On 2023-06-29 19:35:30 +1200, Thomas Munro wrote:

I (re)discovered why I used the lock-then-pin approach. In the
comments I mentioned InvalidBuffer(), but the main problem is in its
caller GetVictimBuffer() which has various sanity checks about
reference counts that can occasionally fail if you have code randomly
pinning any old buffer.

You're right. Specifically non-valid buffers are the issue.

New idea: use the standard PinBuffer() function, but add a mode that
doesn't pin invalid buffers (with caveat that you can perhaps get a
false negative due to unlocked read, but never a false positive; see
commit message). Otherwise we'd have to duplicate all the same logic
to use cmpxchg for ReadRecentBuffer(), or rethink the assumptions in
that other code.

It might be worth using lock free code in more places before long, but I agree
with the solution here.

As for the lack of usage bump in the back-branches, I think the
options are: teach PinBuffer_Locked() to increment it optionally, or
back-patch whatever we come up with for this.

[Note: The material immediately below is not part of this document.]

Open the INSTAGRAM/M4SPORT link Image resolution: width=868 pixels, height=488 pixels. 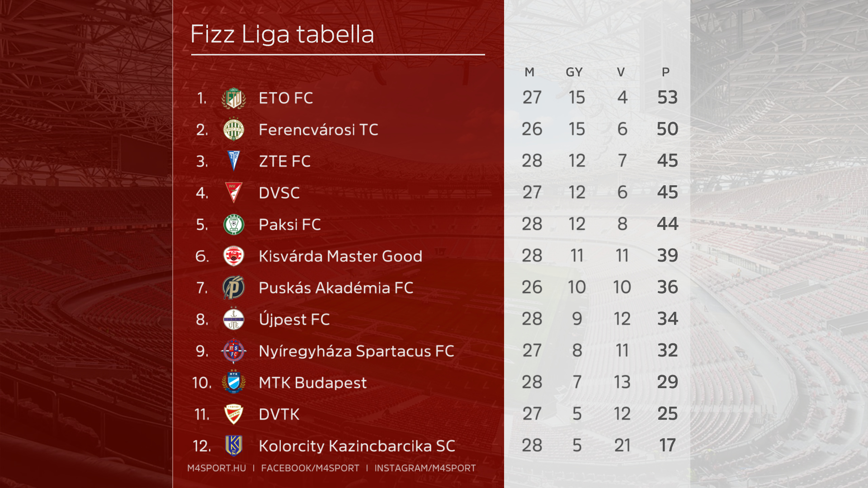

Hm, or just leave it as is.

For the root buffer optimisation, the obvious place for storage seems
to be under rd_amcache. It was originally invented for the cached
metapage (commit d2896a9ed14) but could accommodate a new struct
holding whatever we want. Here is a patch to try that out.
BTAMCacheData would also be a natural place to put future things
including a copy of the root page itself, in later work on lock-free
tricks.

I am wondering if we don't want something more generic than stashing this in
rd_amcache. Don't want to end up duplicating relevant code across the uses of
rd_amcache in every AM.

@@ -663,38 +663,17 @@ ReadRecentBuffer(RelFileLocator rlocator, ForkNumber forkNum, BlockNumber blockN
else
{
bufHdr = GetBufferDescriptor(recent_buffer - 1);
-		have_private_ref = GetPrivateRefCount(recent_buffer) > 0;
-		/*
-		 * Do we already have this buffer pinned with a private reference?  If
-		 * so, it must be valid and it is safe to check the tag without
-		 * locking.  If not, we have to lock the header first and then check.
-		 */
-		if (have_private_ref)
-			buf_state = pg_atomic_read_u32(&bufHdr->state);
-		else
-			buf_state = LockBufHdr(bufHdr);
-
-		if ((buf_state & BM_VALID) && BufferTagsEqual(&tag, &bufHdr->tag))
+		/* Is it still valid and holding the right tag? */
+		if (PinBuffer(bufHdr, NULL, true))

I do wonder if we should have an unlocked pre-check for a) the buffer being
valid and b) BufferTagsEqual() matching. With such a pre-check the race for
increasing the usage count of the wrong buffer is quite small, without the
pre-check it doesn't seem that small anymore.

Greetings,

Andres Freund

#19Thomas Munro
thomas.munro@gmail.com
In reply to: Andres Freund (#18)
2 attachment(s)
Re: ReadRecentBuffer() doesn't scale well

On Fri, Jun 30, 2023 at 3:39 AM Andres Freund <andres@anarazel.de> wrote:

I am wondering if we don't want something more generic than stashing this in
rd_amcache. Don't want to end up duplicating relevant code across the uses of
rd_amcache in every AM.

I suppose we could try to track hot pages automatically. Ants Aasma
mentioned that he was working on a tiny SIMD-based LRU that could be
useful for something like that, without being too slow. Just for
fun/experimentation, here's a simple attempt to use a very stupid
stand-in LRU to cache the most recent 8 lookups for each fork of each
relation. Obviously that will miss every time for many workloads so
it'd have to be pretty close to free and this code probably isn't good
enough, but perhaps Ants knows how to sprinkle the right magic fairy
dust on it. It should automatically discover things like root pages,
the heap target block during repeat inserts etc, and visibility map
pages would stick around, and perhaps a few more pages of btrees that
have a very hot key range (but not pgbench).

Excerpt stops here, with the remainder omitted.